Jam berdentang dua kali. Aku harus
pergi agar tak tertinggal kereta pukul empat sore nanti. Kulepas tangan ibu dan
beranjak. Langkahku berhenti sejenak lalu kembali. Kutarik selembar kertas
pudar yang menempel di dinding. Ibu menggumam sesuatu. Aku pura-pura tak
mendengarnya. Aku meyakinkan diri bahwa ibu sudah tak membutuhkan kertas pudar
ini lagi. Aku melipatnya dan menyimpannya dalam saku sambil terus melangkah.
Aku merapatkan punggung di kursi
kereta Gumarang yang akan membawaku ke Semarang. Sejak meninggalkan stasiun
Pasar Senen, mataku nanar melepas gedung-gedung dan rumah-rumah petak yang
berlari di sepanjang bantar rel kereta api.
Apakah orang hidup harus berlari
seperti pemandangan yang kulihat dari dalam kereta ini? Apakah kita tak bisa
tinggal, menyelesaikan satu demi satu masalah tanpa perlu jauh berlari
meninggalkan masalah yang tak pernah benar-benar tercerabut dari akarnya?
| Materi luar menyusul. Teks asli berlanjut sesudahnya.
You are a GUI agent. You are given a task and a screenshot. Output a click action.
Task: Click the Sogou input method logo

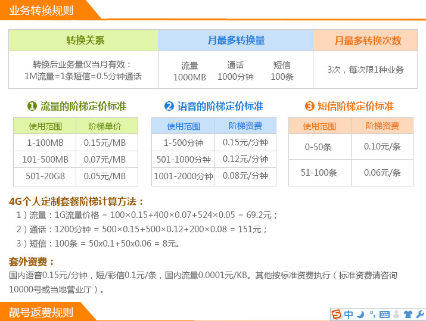337,314
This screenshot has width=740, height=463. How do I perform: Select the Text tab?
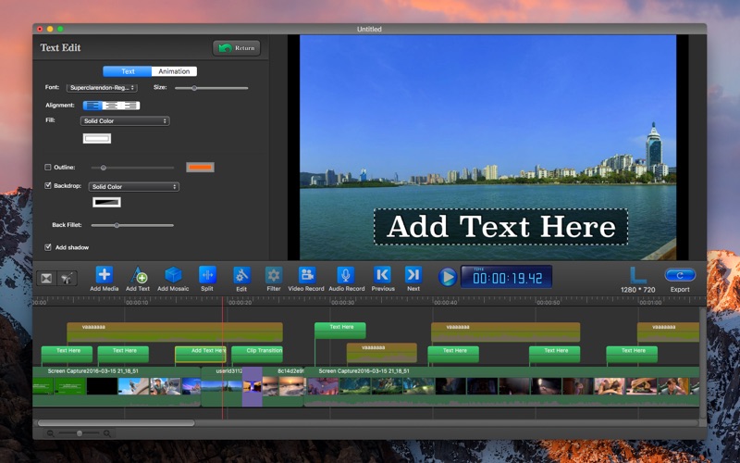click(128, 71)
“Kita baru tujuh belas tahun, Arimbi,
tak perlu ikut repot-repot memikirkan masalah orang tua.”
Terngiang oceh Arci, teman sebangkuku
yang tak berhasil mengajakku bersenang-senang akhir pekan ini. Ya, saat
kebanyakan temanku menikmati masa muda dengan kehidupan bergelimang senang, aku
justru tersedot pada masalah orang tua. Tidak. Bukan ibu dan ayah menyeretku
untuk memahami bahtera mereka yang terombang-ambing badai. Tapi aku sudah
semenjak kecil tak dapat merasakan keteduhan. Semakin remaja dan beranjak gadis
aku semakin dapat merasakannya. Ayah yang berkhianat dan ibu yang selalu tutup
mata dengan pengkhianatan itu. Penyakit kanker ibu adalah bukti bahwa ibu
–sebenarnya- nelangsa.
“Ibumu asyik dengan dunianya sendiri,
Arimbi. Dia terlalu kuat. Tanpa Ayah juga tetap kuat.” Itu kata ayah. Secara
tak langsung menuduh ibu yang siang-malam menulis karya-karya indah dan laku
keras di pasaran sebagai penyebab terbuangnya waktu ibu untuk membersamai ayah.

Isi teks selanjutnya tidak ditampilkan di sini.